(Data items)
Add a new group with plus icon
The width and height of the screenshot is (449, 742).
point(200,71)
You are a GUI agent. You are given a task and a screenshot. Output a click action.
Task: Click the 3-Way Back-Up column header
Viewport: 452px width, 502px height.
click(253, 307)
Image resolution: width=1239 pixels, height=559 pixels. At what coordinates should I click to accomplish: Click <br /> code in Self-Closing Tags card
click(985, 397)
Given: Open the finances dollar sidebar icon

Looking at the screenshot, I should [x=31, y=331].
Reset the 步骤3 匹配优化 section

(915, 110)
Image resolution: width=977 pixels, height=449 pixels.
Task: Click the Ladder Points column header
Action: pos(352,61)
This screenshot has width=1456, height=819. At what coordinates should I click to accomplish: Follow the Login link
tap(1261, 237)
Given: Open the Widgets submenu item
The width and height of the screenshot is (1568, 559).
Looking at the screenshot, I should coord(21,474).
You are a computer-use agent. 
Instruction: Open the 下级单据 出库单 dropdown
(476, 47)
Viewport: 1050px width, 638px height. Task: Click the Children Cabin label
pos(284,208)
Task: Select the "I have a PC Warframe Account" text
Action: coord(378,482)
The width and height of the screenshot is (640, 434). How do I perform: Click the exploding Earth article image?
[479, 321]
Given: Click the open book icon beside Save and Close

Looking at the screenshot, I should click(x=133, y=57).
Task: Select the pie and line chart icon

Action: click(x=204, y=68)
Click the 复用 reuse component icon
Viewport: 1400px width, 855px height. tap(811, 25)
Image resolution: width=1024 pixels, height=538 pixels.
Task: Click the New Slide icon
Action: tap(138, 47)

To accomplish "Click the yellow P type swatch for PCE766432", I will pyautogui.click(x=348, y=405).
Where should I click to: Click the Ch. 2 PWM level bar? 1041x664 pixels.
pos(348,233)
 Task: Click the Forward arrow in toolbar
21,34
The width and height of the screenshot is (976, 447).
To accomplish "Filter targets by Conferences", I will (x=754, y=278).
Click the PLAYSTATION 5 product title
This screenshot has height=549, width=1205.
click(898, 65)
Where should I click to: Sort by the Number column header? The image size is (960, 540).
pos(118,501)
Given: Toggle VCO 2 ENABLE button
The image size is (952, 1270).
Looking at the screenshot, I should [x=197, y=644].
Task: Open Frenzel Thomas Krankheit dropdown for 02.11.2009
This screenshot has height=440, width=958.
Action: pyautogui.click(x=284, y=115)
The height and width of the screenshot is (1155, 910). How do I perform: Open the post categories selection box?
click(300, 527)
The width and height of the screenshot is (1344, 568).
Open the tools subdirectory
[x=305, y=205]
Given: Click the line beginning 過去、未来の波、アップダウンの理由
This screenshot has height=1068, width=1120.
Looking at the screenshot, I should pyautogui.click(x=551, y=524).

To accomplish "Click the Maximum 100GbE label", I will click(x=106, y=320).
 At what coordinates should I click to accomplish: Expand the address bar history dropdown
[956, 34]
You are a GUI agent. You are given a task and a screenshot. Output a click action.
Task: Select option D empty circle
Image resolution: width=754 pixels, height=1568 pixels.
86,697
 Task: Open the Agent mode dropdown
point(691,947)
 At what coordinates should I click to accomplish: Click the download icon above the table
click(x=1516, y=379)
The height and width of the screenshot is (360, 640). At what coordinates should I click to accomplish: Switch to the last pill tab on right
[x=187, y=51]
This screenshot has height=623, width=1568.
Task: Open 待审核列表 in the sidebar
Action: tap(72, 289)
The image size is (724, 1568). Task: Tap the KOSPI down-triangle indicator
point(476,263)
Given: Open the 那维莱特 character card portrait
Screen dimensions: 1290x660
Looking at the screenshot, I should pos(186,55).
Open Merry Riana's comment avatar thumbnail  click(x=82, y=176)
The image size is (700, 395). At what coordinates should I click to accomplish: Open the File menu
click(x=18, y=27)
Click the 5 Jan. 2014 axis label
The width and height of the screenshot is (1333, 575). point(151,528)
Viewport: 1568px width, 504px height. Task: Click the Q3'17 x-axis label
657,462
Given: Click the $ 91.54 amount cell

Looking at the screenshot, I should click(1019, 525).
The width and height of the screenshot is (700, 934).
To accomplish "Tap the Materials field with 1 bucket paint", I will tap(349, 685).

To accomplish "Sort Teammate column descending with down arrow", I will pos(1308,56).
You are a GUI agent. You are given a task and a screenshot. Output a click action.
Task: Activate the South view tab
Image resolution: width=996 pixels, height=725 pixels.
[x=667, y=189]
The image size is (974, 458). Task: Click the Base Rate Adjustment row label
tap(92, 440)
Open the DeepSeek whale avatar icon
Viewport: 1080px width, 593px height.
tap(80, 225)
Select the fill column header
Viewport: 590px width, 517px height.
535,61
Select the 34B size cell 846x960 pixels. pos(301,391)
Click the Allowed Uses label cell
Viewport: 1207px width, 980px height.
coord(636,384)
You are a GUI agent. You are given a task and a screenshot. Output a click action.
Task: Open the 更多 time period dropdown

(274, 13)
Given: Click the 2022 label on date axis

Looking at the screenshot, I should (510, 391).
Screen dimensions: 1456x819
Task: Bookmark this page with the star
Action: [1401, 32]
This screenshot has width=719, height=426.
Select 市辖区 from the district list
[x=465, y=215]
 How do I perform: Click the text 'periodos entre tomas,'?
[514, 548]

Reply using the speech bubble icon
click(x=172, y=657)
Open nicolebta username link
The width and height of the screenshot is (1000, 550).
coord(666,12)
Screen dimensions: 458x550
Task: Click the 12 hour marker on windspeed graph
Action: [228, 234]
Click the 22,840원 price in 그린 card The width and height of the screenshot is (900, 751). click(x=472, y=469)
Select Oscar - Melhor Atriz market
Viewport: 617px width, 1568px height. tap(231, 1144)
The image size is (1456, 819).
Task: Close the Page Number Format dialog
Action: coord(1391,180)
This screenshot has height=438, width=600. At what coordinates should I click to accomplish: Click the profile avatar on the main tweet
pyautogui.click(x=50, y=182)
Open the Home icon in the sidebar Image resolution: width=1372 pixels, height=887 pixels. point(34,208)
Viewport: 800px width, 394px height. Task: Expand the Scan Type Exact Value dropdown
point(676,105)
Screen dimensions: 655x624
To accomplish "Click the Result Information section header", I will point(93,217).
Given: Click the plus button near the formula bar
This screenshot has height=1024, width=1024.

• What needs to be done:
Which lines in the records above contain the string "perform"? Copy each of those lines in full.

• Correct answer:
The width and height of the screenshot is (640, 434). How do I perform: Click the exploding Earth article image?
The height and width of the screenshot is (1155, 910). How do I perform: Open the post categories selection box?
 How do I perform: Click the text 'periodos entre tomas,'?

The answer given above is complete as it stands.